++++ RECORDS SHOWN ++++

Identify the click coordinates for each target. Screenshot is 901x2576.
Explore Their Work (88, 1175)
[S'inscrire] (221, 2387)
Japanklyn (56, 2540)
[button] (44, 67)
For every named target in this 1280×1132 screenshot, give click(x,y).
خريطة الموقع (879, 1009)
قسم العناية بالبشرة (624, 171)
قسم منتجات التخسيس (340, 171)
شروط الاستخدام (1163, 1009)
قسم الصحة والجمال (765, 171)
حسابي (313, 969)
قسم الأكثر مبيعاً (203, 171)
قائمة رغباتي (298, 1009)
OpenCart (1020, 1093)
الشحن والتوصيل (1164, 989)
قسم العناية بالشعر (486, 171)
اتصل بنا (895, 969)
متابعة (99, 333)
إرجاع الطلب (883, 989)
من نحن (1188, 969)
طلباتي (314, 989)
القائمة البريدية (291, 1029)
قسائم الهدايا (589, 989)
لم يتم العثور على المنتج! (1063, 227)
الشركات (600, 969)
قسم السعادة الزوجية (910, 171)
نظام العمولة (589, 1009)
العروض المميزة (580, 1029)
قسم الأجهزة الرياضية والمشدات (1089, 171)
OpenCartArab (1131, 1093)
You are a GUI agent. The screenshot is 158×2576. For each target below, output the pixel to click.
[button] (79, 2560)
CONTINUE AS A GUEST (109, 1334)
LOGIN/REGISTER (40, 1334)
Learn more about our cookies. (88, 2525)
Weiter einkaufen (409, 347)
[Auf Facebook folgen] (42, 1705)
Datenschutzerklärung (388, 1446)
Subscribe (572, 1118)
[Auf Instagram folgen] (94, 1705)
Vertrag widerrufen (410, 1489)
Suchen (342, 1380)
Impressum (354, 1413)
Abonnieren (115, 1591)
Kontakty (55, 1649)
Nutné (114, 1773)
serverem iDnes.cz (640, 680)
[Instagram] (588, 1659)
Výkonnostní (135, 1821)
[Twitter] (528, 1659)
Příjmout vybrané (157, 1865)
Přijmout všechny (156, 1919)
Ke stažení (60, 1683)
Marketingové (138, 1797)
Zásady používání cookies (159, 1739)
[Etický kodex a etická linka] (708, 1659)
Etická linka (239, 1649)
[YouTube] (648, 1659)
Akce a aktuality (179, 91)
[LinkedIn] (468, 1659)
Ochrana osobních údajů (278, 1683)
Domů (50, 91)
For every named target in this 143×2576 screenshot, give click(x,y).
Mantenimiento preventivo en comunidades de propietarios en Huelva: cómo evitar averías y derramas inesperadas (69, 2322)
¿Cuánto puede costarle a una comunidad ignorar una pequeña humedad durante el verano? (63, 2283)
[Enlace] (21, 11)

++++

- [TASK TO CARRY OUT]:
Print all entries again, exactly.

- [WRITTEN SOLUTION]:
Identify the click coordinates for each target. Screenshot is 901x2576.
Explore Their Work (88, 1175)
[S'inscrire] (221, 2387)
Japanklyn (56, 2540)
[button] (44, 67)
For every named target in this 1280×1132 screenshot, give click(x,y).
خريطة الموقع (879, 1009)
قسم العناية بالبشرة (624, 171)
قسم منتجات التخسيس (340, 171)
شروط الاستخدام (1163, 1009)
قسم الصحة والجمال (765, 171)
حسابي (313, 969)
قسم الأكثر مبيعاً (203, 171)
قائمة رغباتي (298, 1009)
OpenCart (1020, 1093)
الشحن والتوصيل (1164, 989)
قسم العناية بالشعر (486, 171)
اتصل بنا (895, 969)
متابعة (99, 333)
إرجاع الطلب (883, 989)
من نحن (1188, 969)
طلباتي (314, 989)
القائمة البريدية (291, 1029)
قسائم الهدايا (589, 989)
لم يتم العثور على المنتج! (1063, 227)
الشركات (600, 969)
قسم السعادة الزوجية (910, 171)
نظام العمولة (589, 1009)
العروض المميزة (580, 1029)
قسم الأجهزة الرياضية والمشدات (1089, 171)
OpenCartArab (1131, 1093)
You are a GUI agent. The screenshot is 158×2576. For each target below, output the pixel to click.
[button] (79, 2560)
CONTINUE AS A GUEST (109, 1334)
LOGIN/REGISTER (40, 1334)
Learn more about our cookies. (88, 2525)
Weiter einkaufen (409, 347)
[Auf Facebook folgen] (42, 1705)
Datenschutzerklärung (388, 1446)
Subscribe (572, 1118)
[Auf Instagram folgen] (94, 1705)
Vertrag widerrufen (410, 1489)
Suchen (342, 1380)
Impressum (354, 1413)
Abonnieren (115, 1591)
Kontakty (55, 1649)
Nutné (114, 1773)
serverem iDnes.cz (640, 680)
[Instagram] (588, 1659)
Výkonnostní (135, 1821)
[Twitter] (528, 1659)
Příjmout vybrané (157, 1865)
Přijmout všechny (156, 1919)
Ke stažení (60, 1683)
Marketingové (138, 1797)
Zásady používání cookies (159, 1739)
[Etický kodex a etická linka] (708, 1659)
Etická linka (239, 1649)
[YouTube] (648, 1659)
Akce a aktuality (179, 91)
[LinkedIn] (468, 1659)
Ochrana osobních údajů (278, 1683)
Domů (50, 91)
For every named target in this 143×2576 screenshot, give click(x,y).
Mantenimiento preventivo en comunidades de propietarios en Huelva: cómo evitar averías y derramas inesperadas (69, 2322)
¿Cuánto puede costarle a una comunidad ignorar una pequeña humedad durante el verano? (63, 2283)
[Enlace] (21, 11)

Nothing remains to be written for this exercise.